Records from a pointing dataset:

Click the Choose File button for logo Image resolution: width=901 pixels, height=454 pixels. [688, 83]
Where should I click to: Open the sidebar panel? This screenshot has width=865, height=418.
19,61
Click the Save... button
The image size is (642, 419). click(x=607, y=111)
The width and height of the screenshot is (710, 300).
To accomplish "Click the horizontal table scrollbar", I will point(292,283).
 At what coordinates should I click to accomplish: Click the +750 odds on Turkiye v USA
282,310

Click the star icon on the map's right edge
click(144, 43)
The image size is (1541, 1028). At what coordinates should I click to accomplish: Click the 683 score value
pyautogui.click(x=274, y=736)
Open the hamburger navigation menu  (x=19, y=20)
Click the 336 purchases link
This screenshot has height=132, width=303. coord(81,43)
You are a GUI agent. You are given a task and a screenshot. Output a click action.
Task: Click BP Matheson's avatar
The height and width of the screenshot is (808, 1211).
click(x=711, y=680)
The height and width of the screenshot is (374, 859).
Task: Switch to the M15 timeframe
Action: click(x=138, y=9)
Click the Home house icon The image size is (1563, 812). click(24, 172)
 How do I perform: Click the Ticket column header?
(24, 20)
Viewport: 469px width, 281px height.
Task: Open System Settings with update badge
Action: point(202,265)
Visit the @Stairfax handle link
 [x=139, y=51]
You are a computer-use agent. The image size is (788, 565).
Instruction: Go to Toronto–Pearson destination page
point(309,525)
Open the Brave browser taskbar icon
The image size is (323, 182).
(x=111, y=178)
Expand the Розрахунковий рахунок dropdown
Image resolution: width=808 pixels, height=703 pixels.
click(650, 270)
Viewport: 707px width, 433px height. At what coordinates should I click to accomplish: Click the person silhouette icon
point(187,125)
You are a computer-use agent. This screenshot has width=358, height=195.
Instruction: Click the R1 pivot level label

*What the task requires*
Reproduce all of the material above line for line, without changing anything.

*Exercise result*
Click the Choose File button for logo Image resolution: width=901 pixels, height=454 pixels. [688, 83]
Where should I click to: Open the sidebar panel? This screenshot has width=865, height=418.
19,61
Click the Save... button
The image size is (642, 419). click(x=607, y=111)
The width and height of the screenshot is (710, 300).
To accomplish "Click the horizontal table scrollbar", I will point(292,283).
 At what coordinates should I click to accomplish: Click the +750 odds on Turkiye v USA
282,310

Click the star icon on the map's right edge
click(144, 43)
The image size is (1541, 1028). At what coordinates should I click to accomplish: Click the 683 score value
pyautogui.click(x=274, y=736)
Open the hamburger navigation menu  (x=19, y=20)
Click the 336 purchases link
This screenshot has height=132, width=303. coord(81,43)
You are a GUI agent. You are given a task and a screenshot. Output a click action.
Task: Click BP Matheson's avatar
The height and width of the screenshot is (808, 1211).
click(x=711, y=680)
The height and width of the screenshot is (374, 859).
Task: Switch to the M15 timeframe
Action: click(x=138, y=9)
Click the Home house icon The image size is (1563, 812). click(24, 172)
 How do I perform: Click the Ticket column header?
(24, 20)
Viewport: 469px width, 281px height.
Task: Open System Settings with update badge
Action: point(202,265)
Visit the @Stairfax handle link
 [x=139, y=51]
You are a computer-use agent. The image size is (788, 565).
Instruction: Go to Toronto–Pearson destination page
point(309,525)
Open the Brave browser taskbar icon
The image size is (323, 182).
(x=111, y=178)
Expand the Розрахунковий рахунок dropdown
Image resolution: width=808 pixels, height=703 pixels.
click(650, 270)
Viewport: 707px width, 433px height. At what coordinates should I click to accomplish: Click the person silhouette icon
point(187,125)
You are a computer-use agent. This screenshot has width=358, height=195.
Instruction: Click the R1 pivot level label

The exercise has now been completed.